=== MATERIAL FOR THIS TASK ===

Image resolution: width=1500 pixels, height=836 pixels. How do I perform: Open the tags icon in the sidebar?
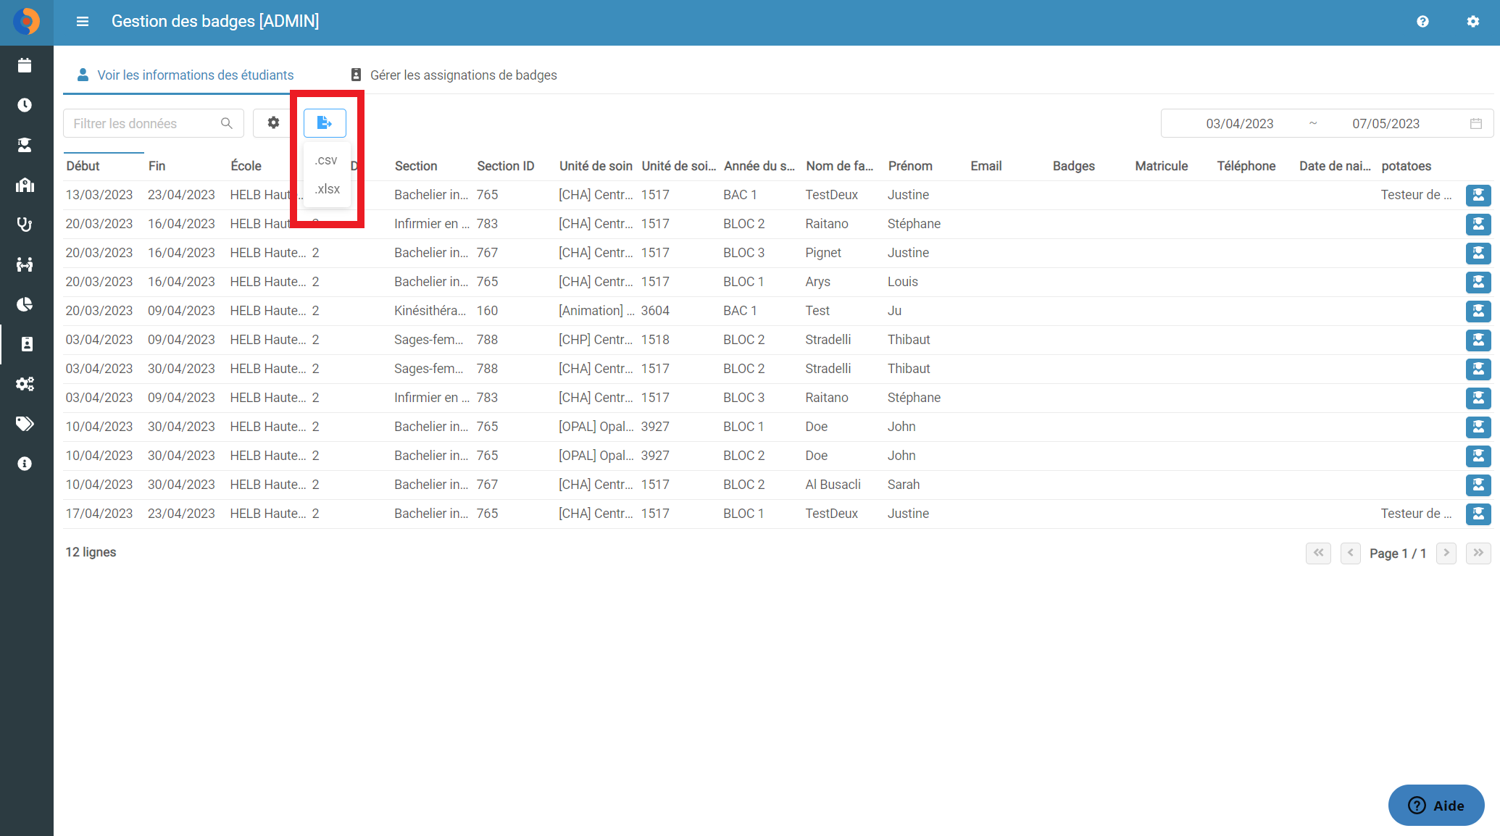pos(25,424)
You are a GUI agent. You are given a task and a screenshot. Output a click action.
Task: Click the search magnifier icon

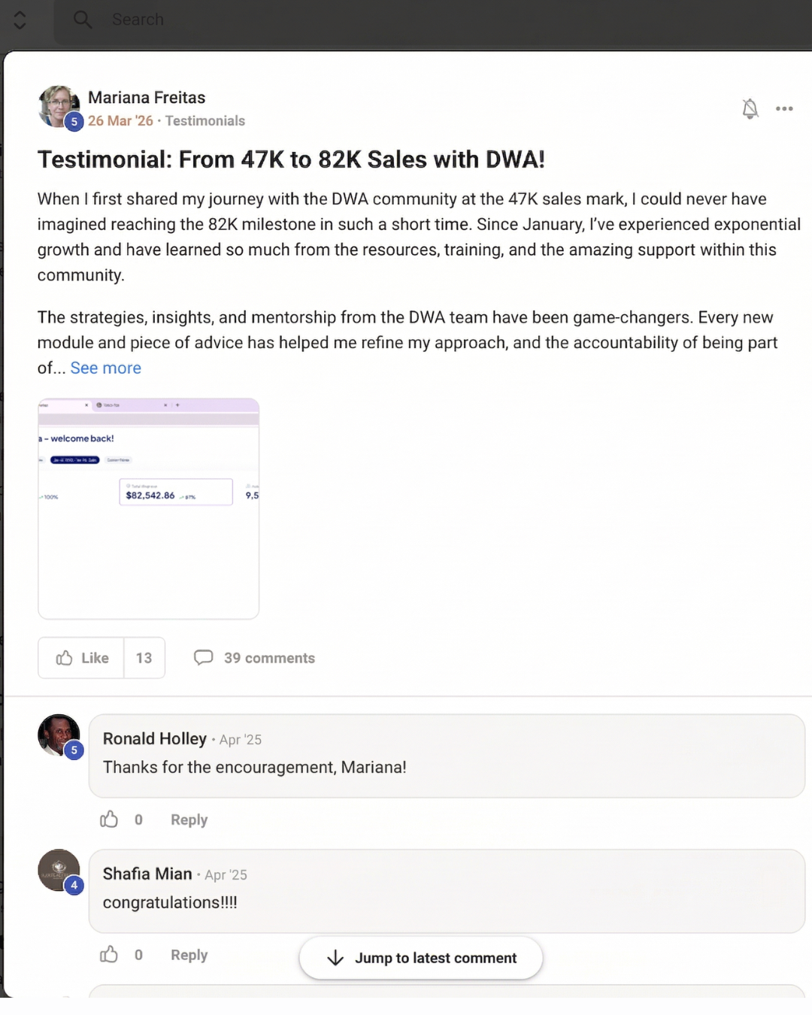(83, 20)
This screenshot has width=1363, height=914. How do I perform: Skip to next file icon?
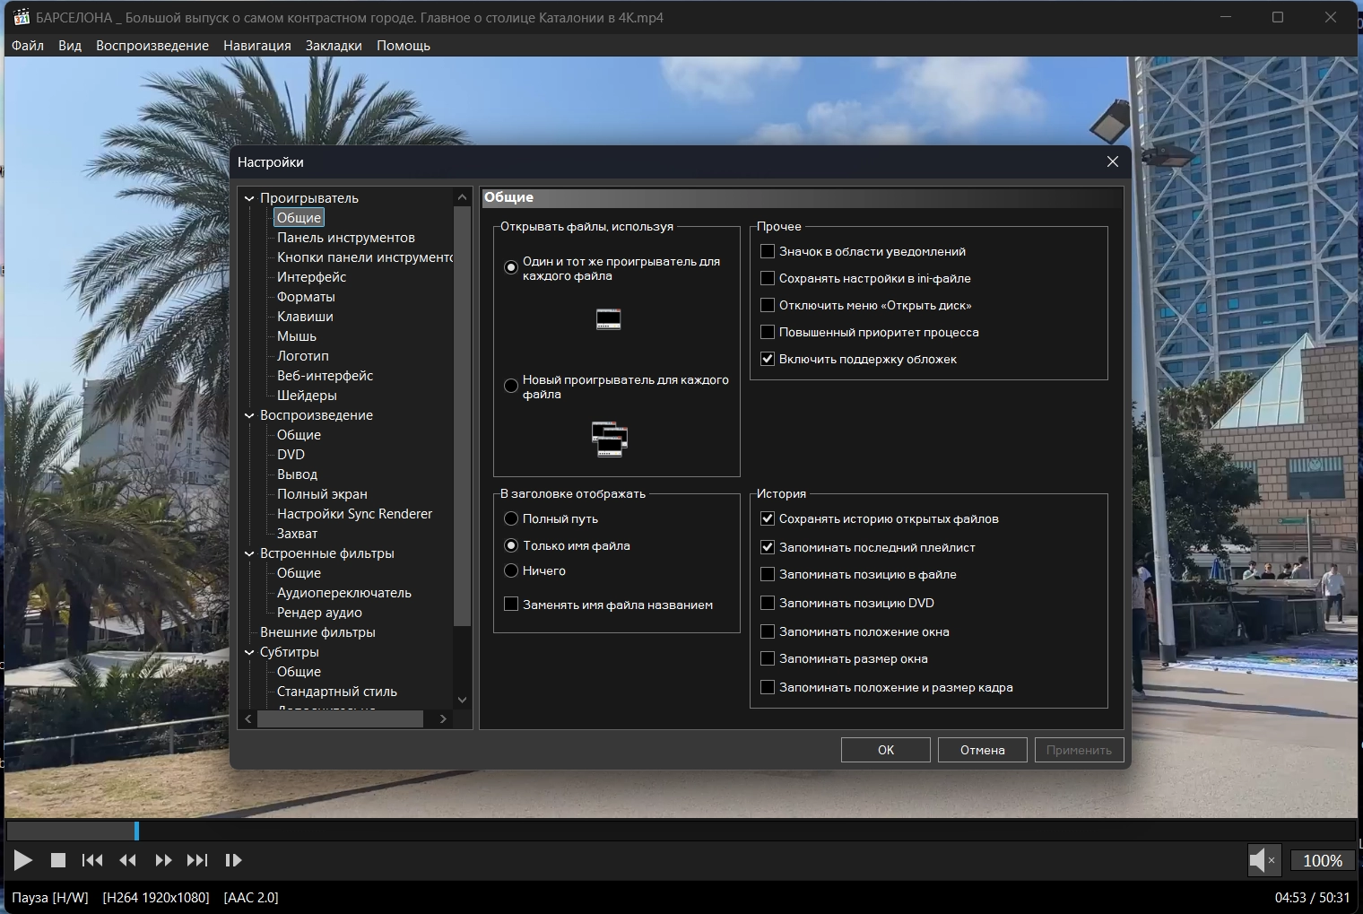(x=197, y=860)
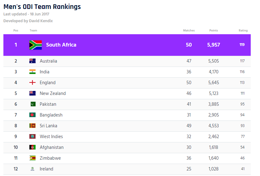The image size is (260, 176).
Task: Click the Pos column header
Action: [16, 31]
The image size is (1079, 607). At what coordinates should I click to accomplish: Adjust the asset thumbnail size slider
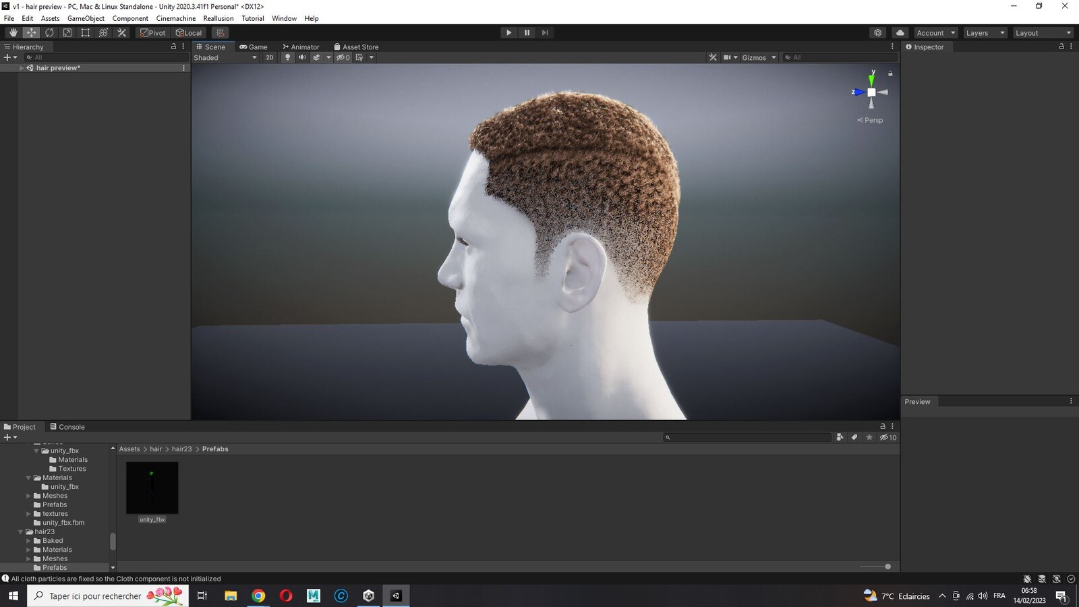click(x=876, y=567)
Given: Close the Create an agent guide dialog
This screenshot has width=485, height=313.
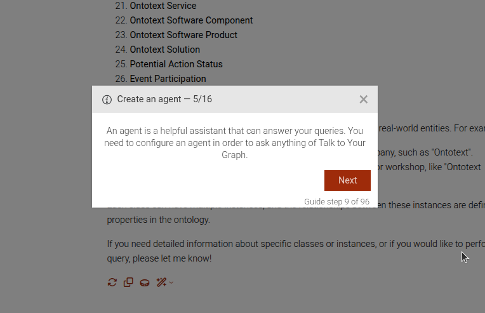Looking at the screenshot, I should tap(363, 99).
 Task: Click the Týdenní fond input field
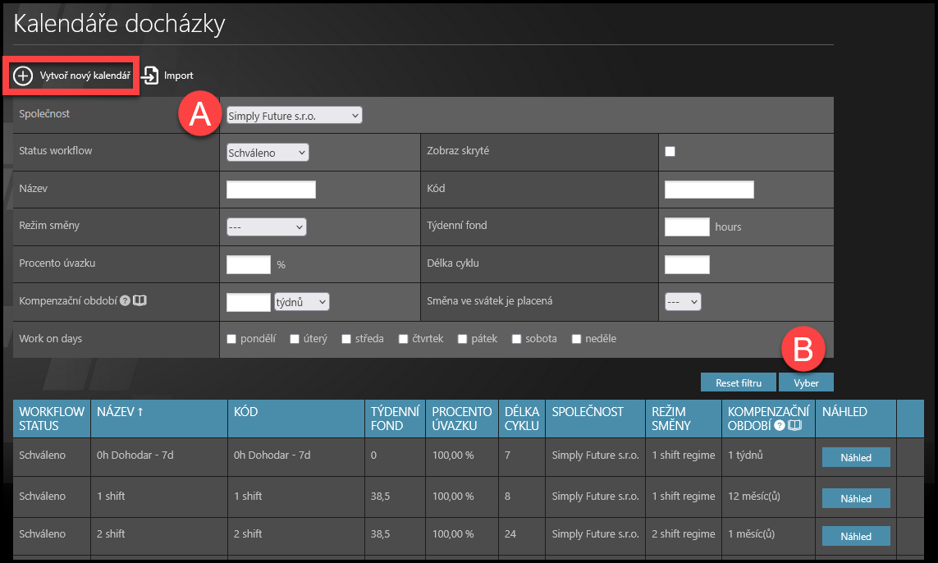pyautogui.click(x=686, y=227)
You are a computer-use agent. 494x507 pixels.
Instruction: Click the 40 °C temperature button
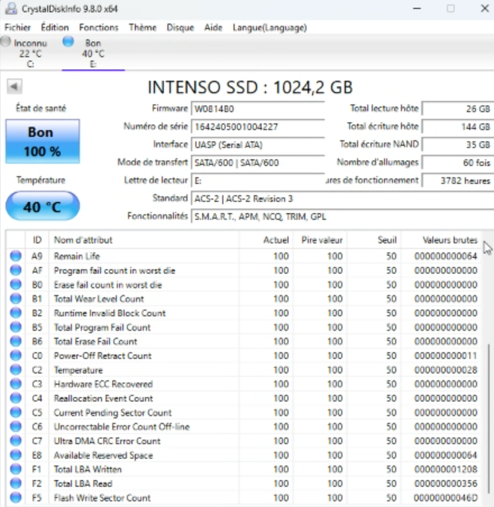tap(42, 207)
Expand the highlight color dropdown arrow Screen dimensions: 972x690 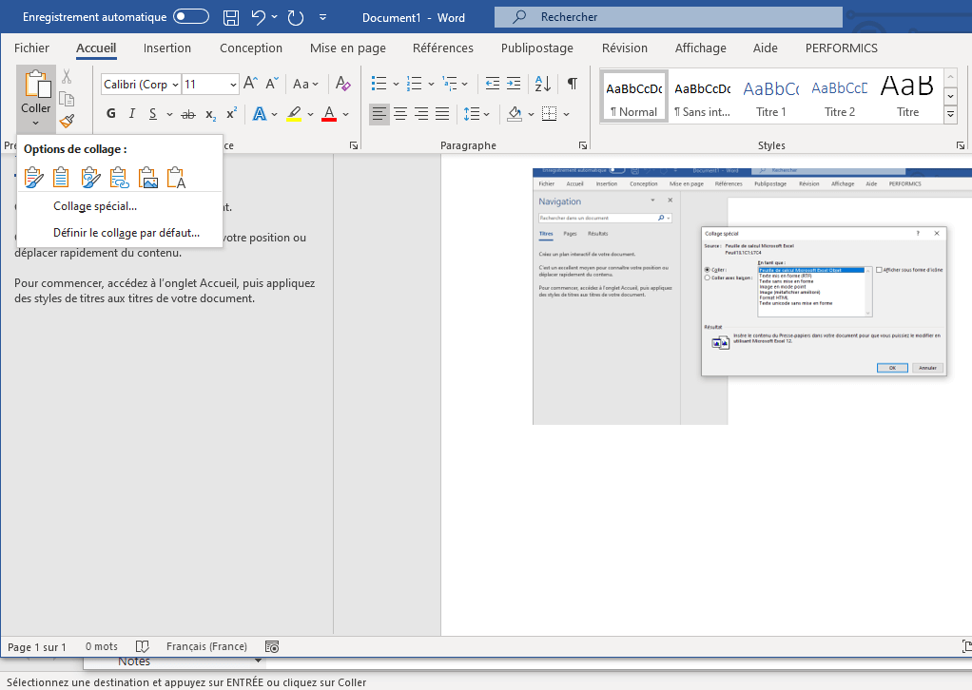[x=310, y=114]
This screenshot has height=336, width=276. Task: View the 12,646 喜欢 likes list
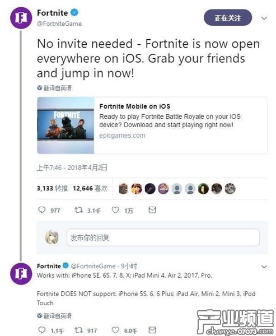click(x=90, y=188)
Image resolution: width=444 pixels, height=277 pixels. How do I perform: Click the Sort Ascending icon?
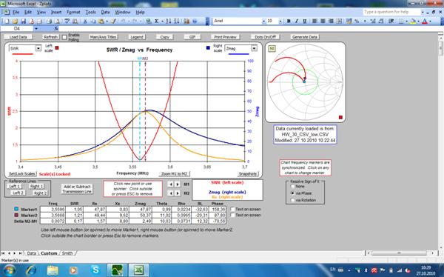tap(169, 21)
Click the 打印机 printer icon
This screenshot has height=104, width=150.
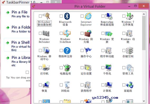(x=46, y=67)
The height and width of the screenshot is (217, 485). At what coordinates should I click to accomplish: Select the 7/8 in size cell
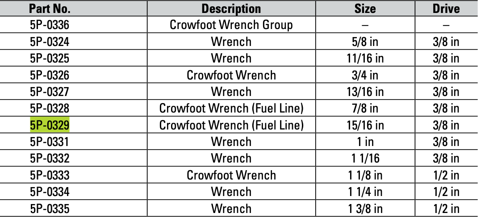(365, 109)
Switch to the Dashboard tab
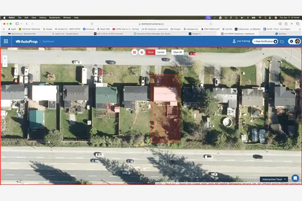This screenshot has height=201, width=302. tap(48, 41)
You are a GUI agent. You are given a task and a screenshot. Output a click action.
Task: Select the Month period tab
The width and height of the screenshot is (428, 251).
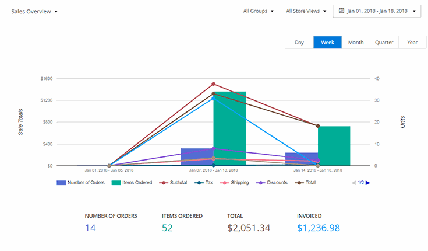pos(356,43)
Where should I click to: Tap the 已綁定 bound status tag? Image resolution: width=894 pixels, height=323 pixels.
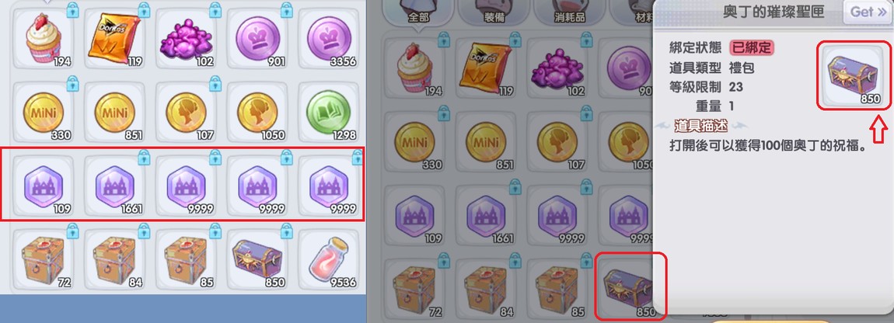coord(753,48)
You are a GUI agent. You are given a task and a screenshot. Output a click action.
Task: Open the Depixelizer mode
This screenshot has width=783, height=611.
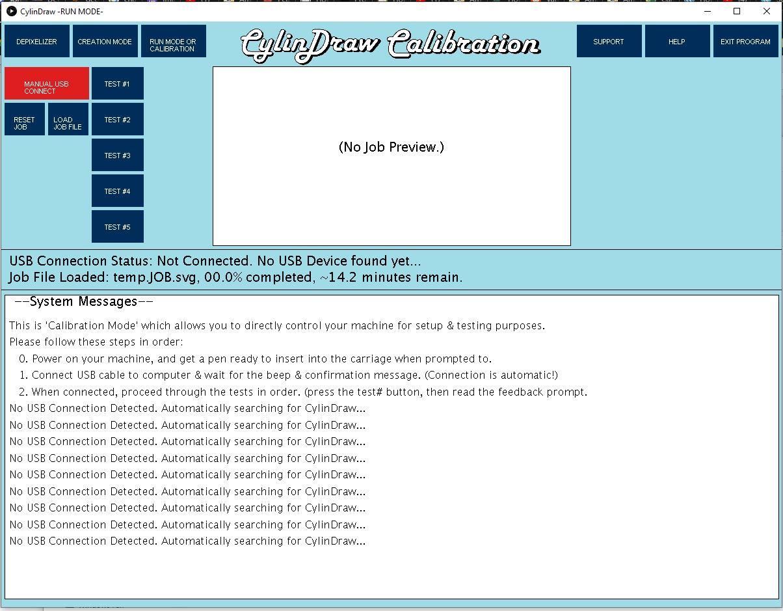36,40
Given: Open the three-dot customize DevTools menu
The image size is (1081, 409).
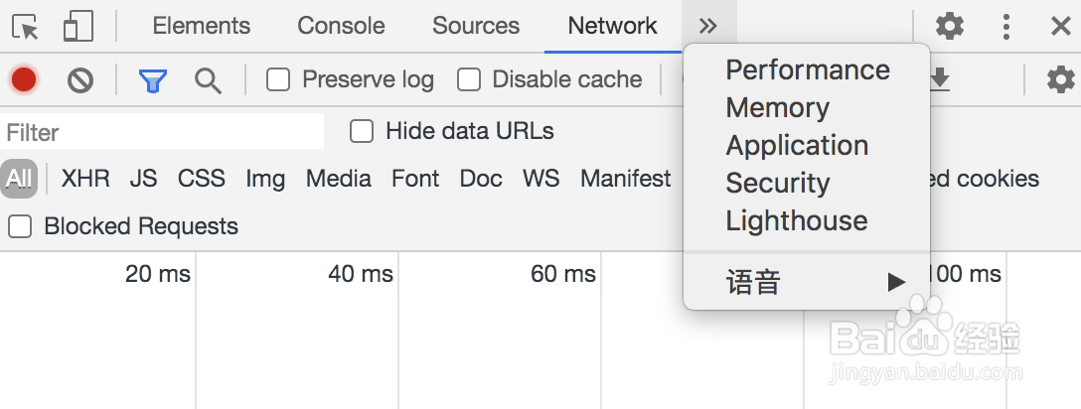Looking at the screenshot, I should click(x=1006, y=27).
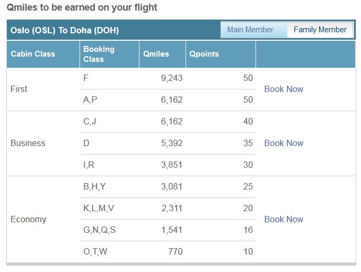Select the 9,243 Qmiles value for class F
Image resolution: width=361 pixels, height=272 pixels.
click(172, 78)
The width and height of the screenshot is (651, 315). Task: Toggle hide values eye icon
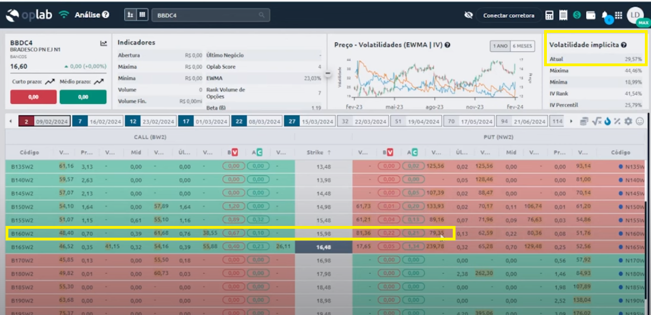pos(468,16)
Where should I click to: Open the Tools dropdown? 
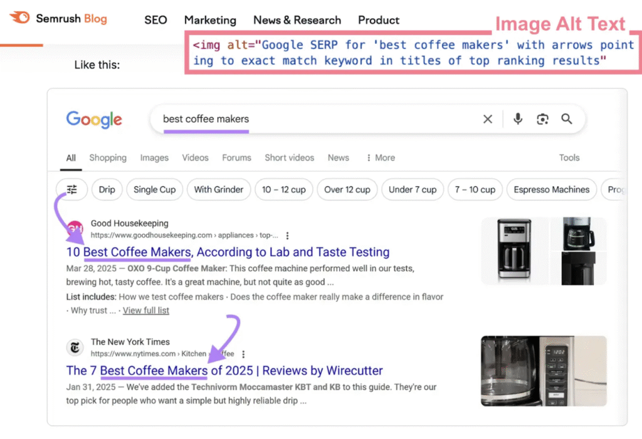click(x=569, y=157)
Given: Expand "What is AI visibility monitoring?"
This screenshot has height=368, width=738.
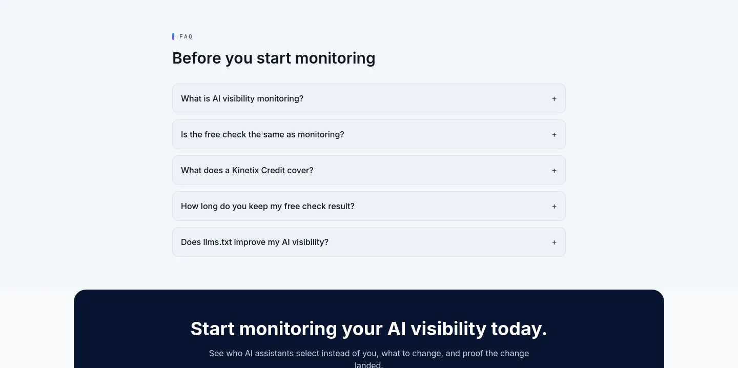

===

WHAT YOU HAVE TO DO:
Please output exactly the lines from the line containing "This screenshot has width=783, height=611." through the last line of the records above, both included, and leave out any pictures.

SOLUTION TO THE PROBLEM:
This screenshot has width=783, height=611.
36,40
Given: Open the three-dot customize DevTools menu
The image size is (1081, 409).
Looking at the screenshot, I should click(x=1006, y=27).
Select the 9,243 Qmiles value for class F
Image resolution: width=361 pixels, height=272 pixels.
click(172, 78)
The width and height of the screenshot is (651, 315). Task: Toggle hide values eye icon
pos(468,16)
Where should I click to: Open the Tools dropdown? 
click(x=569, y=157)
Given: Expand "What is AI visibility monitoring?"
This screenshot has height=368, width=738.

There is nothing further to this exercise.